*** Block opens ***

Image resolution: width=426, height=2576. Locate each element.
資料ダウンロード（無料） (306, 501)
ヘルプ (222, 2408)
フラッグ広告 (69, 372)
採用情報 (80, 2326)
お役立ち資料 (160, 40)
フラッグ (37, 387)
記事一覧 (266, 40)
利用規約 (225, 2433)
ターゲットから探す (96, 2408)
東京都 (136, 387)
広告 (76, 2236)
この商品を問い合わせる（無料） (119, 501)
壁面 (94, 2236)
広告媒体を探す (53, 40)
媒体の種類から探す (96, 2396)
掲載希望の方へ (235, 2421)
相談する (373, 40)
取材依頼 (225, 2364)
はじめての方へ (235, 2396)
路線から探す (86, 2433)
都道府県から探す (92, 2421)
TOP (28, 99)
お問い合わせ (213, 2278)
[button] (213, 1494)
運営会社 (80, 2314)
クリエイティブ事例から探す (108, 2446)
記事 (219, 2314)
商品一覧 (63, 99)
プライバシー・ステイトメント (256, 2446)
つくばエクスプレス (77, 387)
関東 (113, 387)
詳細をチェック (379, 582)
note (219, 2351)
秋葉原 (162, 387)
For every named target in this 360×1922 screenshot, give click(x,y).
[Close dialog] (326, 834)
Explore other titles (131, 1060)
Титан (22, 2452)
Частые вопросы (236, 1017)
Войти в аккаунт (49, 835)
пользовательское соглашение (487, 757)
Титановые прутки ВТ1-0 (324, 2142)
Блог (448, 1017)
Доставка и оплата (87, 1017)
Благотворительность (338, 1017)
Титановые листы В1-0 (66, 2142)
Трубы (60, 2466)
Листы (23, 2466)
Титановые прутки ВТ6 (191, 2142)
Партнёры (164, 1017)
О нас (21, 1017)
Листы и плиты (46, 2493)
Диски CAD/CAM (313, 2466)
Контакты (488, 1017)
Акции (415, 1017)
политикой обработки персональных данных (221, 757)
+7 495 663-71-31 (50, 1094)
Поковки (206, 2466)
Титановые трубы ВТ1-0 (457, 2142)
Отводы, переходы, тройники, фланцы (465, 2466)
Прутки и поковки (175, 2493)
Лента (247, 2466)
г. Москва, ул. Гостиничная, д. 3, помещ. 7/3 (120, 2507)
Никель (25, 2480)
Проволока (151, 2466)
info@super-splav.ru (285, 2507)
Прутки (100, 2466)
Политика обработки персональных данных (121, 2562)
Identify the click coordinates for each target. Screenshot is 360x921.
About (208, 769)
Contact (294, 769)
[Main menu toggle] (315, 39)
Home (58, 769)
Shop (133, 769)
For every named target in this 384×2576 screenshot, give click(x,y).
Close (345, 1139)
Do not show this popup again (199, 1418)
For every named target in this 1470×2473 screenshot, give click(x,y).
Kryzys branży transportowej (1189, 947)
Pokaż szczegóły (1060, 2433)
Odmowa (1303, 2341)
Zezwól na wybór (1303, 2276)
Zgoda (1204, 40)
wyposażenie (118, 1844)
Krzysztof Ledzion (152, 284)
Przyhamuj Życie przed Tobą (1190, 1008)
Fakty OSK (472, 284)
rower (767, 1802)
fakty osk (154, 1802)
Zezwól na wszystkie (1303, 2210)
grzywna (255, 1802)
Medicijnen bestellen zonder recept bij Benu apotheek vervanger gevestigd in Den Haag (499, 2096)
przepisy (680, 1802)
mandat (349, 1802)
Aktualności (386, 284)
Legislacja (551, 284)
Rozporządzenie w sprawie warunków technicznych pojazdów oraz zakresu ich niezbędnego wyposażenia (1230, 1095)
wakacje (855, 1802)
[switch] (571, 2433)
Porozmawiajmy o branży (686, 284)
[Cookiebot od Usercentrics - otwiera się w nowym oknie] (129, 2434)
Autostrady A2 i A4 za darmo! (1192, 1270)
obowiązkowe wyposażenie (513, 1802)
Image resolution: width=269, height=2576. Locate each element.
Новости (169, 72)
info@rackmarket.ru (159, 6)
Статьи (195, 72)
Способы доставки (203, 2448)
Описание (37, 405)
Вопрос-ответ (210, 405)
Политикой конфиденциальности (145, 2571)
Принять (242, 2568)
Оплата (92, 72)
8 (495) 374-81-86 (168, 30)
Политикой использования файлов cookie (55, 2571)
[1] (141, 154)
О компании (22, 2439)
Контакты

*** Block closes ***

▶ _INSTRUCTIONS FOR THE TASK_
In the listing above, count every line that contains the word "info" and give the number with no comment.

▶ _WRITTEN ANSWER_
2